## Выбранный фрагмент
== == ==
Человек после общества. Антология французского анархо-индивидуализма начала XX века - Ан Ринер
Мы видим то, что индивидуализм по существу является социальным пессимизмом. Наиболее умеренная форма индивидуализма допускает то, что жизнь в обществе не является абсолютным злом и не полностью разрушительна для личности, но при этом для индивидуалиста общество остаётся как минимум чем-то ограничивающим и угнетающим его, то есть обязательным условием в жизни, определённым вынужденным злом и крайней мерой.
== == ==
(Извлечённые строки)
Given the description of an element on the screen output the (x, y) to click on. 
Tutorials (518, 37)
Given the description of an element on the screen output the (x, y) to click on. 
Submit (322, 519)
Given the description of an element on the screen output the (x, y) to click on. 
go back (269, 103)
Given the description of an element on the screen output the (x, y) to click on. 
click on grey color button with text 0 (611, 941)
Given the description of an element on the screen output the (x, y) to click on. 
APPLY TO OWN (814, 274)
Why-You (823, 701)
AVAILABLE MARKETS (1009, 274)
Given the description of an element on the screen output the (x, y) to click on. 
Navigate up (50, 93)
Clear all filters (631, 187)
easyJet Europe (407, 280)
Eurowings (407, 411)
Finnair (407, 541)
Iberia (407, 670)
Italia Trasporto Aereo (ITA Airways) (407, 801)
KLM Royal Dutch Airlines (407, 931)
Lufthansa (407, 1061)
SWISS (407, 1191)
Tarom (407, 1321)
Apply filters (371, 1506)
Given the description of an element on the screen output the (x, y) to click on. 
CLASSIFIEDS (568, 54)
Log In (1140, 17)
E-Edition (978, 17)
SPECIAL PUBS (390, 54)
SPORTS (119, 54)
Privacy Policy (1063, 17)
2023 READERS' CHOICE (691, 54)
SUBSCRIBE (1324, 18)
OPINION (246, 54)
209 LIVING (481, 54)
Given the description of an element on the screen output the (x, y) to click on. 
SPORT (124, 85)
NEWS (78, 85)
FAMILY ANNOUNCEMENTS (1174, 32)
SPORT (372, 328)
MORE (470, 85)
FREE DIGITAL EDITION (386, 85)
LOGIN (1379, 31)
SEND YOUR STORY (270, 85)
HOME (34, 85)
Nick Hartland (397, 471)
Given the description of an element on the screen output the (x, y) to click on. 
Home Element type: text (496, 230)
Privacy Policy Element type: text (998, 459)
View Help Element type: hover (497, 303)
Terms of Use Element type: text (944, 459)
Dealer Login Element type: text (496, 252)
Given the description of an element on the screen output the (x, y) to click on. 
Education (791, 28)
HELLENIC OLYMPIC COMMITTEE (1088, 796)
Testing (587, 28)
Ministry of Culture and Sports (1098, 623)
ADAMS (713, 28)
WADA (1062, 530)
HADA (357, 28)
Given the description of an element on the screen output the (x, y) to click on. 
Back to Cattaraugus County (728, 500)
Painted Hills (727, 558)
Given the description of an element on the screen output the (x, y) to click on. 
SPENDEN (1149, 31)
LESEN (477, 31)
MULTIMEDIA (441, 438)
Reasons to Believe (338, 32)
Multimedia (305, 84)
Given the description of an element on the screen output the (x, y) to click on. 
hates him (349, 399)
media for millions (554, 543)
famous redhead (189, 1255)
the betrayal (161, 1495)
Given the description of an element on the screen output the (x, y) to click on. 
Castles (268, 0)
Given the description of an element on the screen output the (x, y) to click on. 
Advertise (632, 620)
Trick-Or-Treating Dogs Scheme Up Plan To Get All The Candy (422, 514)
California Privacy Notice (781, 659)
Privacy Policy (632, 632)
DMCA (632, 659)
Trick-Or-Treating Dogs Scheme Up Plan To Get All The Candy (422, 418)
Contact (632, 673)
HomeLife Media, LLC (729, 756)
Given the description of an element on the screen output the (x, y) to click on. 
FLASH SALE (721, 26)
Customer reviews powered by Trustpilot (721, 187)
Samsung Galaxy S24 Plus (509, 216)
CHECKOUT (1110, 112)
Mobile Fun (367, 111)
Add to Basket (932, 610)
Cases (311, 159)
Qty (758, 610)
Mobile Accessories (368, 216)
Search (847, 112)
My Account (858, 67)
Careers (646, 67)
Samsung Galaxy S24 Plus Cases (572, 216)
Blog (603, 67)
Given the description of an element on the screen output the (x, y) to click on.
== == ==
## Условие задания
Процитируйте целиком фрагмент об индивидуализме как социальном пессимизме, не меняя в нём ни слова. Опирайтесь исключительно на фрагмент, а не на строки.

## Результат
Человек после общества. Антология французского анархо-индивидуализма начала XX века - Ан Ринер
Мы видим то, что индивидуализм по существу является социальным пессимизмом. Наиболее умеренная форма индивидуализма допускает то, что жизнь в обществе не является абсолютным злом и не полностью разрушительна для личности, но при этом для индивидуалиста общество остаётся как минимум чем-то ограничивающим и угнетающим его, то есть обязательным условием в жизни, определённым вынужденным злом и крайней мерой.